Cornea is the transparent tissue in the front of the eye essential for our vision. Its normal function requires a constant turnover of new epithelial cells to maintain a healthy ocular surface. Limbal stem cell deficiency (LSCD) is a severe type of corneal blindness where the normal healing capacity of the corneal epithelium is destroyed, for example due to burns or chemical trauma. This painful and debilitating condition cannot be treated with conventional transplantation of donor corneal tissue but requires the introduction of new therapeutic cells to regain the function of the cornea. In addition to the corneal epithelium, the underlying stromal layer is often also affected in LSCD, and the simultaneous delivery of regenerative cells for both corneal layers would be beneficial for treatment of these patients.

Human pluripotent stem cells (hPSCs) have the capacity to differentiate with high efficacy to limbal epithelial stem cells (LESCs), that could provide the therapeutic cells to restore the function of the corneal epithelium. To regenerate the corneal stromal layer, human adipose stem cells (hASCs) provide an attractive cell source because of their immunomodulatory and antiangiogenic properties, relative abundance and ease of isolation, and their capacity to differentiate towards corneal keratocytes. However, for realizing their full therapeutic potential, clinically relevant biomaterial scaffolds are needed for the delivery of these two stem cell types to the cornea.

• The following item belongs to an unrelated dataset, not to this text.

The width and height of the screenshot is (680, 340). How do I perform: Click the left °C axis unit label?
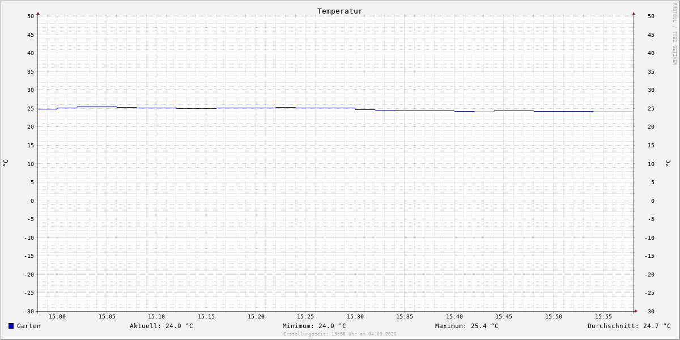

This dissertation explored the production of hydrogel-based scaffolds for hASCs and hPSC-LESCs in a corneal tissue-mimicking organization and studied their applicability for implantation to corneal wounds in an ex vivo cornea organ culture model. First, hyaluronic acid-based hydrogels were evaluated as suitable cell- encapsulation materials for hASCs. With further modification of the hyaluronic acid with dopamine moieties, tissue adhesive hydrogel implants with encapsulated hASCs and a layer of hPSC-LESCs on the surface were successfully fabricated. Lastly, laser- assisted 3D bioprinting with clinically relevant hydrogel bioinks was used to create corneal structures accurately mimicking the properties of both the stroma and the epithelium.

In conclusion, this dissertation describes innovative methods to produce functional tissue-engineered structures for the regeneration of both the epithelium and stromal layers of the cornea. With the aim of treating patients with stem cell- based therapies in the future, the clinical applicability of both the raw materials and the ready-made structures were considered throughout this work.